As Ramón saldívar has theorized, twenty-first-century ethnic writers increasingly turn to what he calls "historical fantasy," a new mode tasked with "narrat[ing] the emergence of transnational, cosmopolitan, economic, and cultural orders whose desperate inequities are most readily experienced by persons from diasporic, transitory, and migratory communities in the borderlands between the global north and south who lack recognition under dominant ideas of social membership" (2011b, 594). While Saldívar examines how historical fantasy operates across ethnic literatures and is invested in locating it as a contemporary mode of these literatures, his description emphasizes the centrality of the borderlands to his theorization of historical fantasy.

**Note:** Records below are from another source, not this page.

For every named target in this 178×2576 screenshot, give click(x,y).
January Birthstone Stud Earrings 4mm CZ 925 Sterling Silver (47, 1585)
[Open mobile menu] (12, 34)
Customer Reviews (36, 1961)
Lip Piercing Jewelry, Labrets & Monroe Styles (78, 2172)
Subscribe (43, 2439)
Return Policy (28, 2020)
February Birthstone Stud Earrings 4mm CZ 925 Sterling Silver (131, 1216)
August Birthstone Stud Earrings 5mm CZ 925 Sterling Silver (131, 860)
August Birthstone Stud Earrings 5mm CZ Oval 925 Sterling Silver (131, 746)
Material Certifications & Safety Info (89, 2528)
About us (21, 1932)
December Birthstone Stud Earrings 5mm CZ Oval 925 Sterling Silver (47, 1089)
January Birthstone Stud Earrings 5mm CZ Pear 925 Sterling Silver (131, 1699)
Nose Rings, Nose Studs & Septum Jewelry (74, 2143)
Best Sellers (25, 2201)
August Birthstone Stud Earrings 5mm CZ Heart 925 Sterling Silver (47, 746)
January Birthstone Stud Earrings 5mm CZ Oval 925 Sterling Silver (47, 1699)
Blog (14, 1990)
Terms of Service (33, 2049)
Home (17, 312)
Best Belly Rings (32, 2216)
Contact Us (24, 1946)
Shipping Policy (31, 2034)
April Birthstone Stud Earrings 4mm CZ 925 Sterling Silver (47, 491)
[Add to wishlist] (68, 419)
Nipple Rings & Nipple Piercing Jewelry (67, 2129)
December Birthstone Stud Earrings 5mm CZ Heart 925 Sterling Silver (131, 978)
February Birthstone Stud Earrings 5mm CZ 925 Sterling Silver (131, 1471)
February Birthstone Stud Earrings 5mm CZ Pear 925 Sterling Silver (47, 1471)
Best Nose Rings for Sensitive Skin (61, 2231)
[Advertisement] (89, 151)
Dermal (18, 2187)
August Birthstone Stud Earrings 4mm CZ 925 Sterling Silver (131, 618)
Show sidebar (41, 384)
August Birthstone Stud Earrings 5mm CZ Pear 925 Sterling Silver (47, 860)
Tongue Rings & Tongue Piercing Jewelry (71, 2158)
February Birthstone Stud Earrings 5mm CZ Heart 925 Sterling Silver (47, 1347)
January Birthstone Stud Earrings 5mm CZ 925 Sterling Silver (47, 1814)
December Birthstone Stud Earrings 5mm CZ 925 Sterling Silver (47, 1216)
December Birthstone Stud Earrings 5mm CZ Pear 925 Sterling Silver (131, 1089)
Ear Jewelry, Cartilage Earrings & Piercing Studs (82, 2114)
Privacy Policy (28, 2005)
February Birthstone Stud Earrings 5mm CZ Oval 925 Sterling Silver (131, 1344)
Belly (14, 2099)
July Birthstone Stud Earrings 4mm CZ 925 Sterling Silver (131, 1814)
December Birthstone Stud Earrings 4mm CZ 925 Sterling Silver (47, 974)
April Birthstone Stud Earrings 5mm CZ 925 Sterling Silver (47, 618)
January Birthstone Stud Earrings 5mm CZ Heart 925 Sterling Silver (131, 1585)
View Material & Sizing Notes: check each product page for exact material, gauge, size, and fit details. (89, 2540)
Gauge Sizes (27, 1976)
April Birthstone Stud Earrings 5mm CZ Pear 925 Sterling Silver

Reading [End Page 69] outside of his strict periodization invites us to consider the major movements across the borderlands—central among them the Mexican Revolution—that have informed the emergence of historical fantasy.

Elsewhere Saldívar adds that historical fantasy "is a way of describing the 'something more' that the literary works I refer to as postrace fictions do in linking fantasy, history, and the imaginary, the imaginary history, in order to remain true to ethnic literature's utopian allegiance to social justice" (2012, 14). Although Saldívar's explanation reveals his investment in postracial aesthetics, which names a temporal shift in the nature of race and racism rather than a space free of racism, María Cristina Mena's imaginary histories of the revolution demonstrate that such historical fantasies and their attendant preoccupations with ethnic literature's relation to social justice have been part of U.S. ethnic literatures well before Saldívar's periodization.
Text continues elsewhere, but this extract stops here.